A moção estipula que a “melhor opção para o Reino Unido como um todo e para a Escócia” é “permanecer na UE como foi votado pela população da Escócia” e foi aprovada com os votos do Partido Nacionalista Escocês (SNP), que governa a região, o Partido Trabalhista, os Liberais Democratas e os Verdes.

Embora seja necessário o consentimento dos parlamentos regionais para legislar sobre questões que dizem respeito aos governos autónomos, na prática o governo britânico pode prosseguir sem o acordo das administrações da Escócia, país de Gales e Irlanda do Norte.

O executivo escocês, liderado pelo nacionalista Nicola Sturgeon, recusou-se a recomendar à assembleia autónoma que dê o consentimento à legislação sobre o “Brexit”, argumentando que a maioria dos eleitores da Escócia (62%) votaram para permanecer na UE no referendo de 2016.

Sturgeon usou o mesmo argumento para solicitar, em dezembro passado, autorização para realizar um novo referendo sobre a independência ainda este ano, reforçada pelo facto de o SNP ter sido o partido mais votado nas eleições legislativas.

Um porta-voz do governo britânico qualificou o resultado da votação de “dececionante” e observou que a recusa do governo escocês em recomendar o consentimento à legislação do Brexit mostra o desejo de “minar este processo para evidenciar a oposição ao Brexit”.

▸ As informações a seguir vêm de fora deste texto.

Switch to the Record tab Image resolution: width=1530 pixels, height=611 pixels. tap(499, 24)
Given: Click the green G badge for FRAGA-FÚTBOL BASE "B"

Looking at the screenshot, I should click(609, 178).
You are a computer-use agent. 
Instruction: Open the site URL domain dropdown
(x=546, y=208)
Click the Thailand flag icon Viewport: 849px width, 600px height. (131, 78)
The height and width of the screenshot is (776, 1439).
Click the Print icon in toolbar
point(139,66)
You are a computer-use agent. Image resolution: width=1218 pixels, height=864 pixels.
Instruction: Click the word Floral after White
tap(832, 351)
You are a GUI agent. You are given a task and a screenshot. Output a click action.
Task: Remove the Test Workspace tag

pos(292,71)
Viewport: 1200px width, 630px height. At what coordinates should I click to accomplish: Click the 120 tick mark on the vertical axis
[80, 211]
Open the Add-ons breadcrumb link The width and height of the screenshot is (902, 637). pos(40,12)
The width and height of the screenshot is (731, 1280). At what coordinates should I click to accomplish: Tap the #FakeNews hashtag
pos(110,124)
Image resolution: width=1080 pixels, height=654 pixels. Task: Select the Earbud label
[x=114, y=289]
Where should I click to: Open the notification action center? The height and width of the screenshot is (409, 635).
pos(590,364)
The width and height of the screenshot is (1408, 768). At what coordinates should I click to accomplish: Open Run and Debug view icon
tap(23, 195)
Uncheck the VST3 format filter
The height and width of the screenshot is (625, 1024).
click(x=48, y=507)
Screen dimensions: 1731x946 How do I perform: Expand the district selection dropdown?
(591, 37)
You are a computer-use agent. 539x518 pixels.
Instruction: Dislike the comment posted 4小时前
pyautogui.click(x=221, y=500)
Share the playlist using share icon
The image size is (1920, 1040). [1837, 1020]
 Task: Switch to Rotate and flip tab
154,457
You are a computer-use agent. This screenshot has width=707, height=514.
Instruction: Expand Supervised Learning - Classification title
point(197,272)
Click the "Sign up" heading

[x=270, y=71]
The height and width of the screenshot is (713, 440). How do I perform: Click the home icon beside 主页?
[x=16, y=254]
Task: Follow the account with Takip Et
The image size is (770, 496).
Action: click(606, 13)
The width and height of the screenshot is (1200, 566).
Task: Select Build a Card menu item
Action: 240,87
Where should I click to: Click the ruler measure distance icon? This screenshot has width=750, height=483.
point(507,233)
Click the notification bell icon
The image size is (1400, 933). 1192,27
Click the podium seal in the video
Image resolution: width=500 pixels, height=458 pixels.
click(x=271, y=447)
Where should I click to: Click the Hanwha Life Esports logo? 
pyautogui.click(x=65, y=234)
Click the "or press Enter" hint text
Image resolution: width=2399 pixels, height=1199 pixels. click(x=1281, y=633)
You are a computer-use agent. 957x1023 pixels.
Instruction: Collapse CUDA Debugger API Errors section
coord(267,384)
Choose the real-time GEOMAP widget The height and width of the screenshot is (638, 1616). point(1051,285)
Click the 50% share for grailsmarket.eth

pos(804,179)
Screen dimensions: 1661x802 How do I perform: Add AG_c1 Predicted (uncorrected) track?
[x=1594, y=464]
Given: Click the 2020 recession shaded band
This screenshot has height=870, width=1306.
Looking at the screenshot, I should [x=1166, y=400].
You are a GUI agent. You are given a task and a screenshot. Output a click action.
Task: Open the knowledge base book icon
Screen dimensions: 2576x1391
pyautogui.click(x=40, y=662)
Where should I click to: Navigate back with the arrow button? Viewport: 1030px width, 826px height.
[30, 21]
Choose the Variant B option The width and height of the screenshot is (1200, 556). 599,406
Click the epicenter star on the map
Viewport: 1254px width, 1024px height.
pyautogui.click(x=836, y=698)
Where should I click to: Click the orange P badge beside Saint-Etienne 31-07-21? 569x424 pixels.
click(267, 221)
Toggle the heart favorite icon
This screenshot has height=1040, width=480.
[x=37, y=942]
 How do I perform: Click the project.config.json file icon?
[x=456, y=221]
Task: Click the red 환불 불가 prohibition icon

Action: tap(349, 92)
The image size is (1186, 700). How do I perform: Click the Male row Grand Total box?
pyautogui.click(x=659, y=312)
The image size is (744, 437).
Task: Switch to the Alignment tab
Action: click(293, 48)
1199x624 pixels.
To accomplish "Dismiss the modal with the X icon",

A legislação para regular e ratificar o Acordo de Saída do Reino Unido da União Europeia (UE) deverá concluir na quinta-feira a votação na especialidade na Câmara dos Comuns, passando depois para a Câmara dos Lordes para concluir o processo e ser promulgada.

Não se esperam obstáculos pela câmara alta do parlamento, tendo em conta o apoio e determinação dos deputados na câmara baixa, na qual o Partido Conservador tem desde as eleições legislativas de 12 de dezembro uma maioria absoluta.

Esta maioria permitiu ao governo de Boris Johnson aprovar o diploma na generalidade no dia 20 de dezembro, por 358 votos a favor e 234 contra, e acelerar o processo legislativo, deixando apenas três dias para o debate na especialidade.

Após a promulgação da lei, resta ao Parlamento Europeu ratificar o Acordo, que formalizará assim a saída do Reino Unido em 31 de janeiro, às 23h (locais e GMT) da UE, após 47 anos como membro.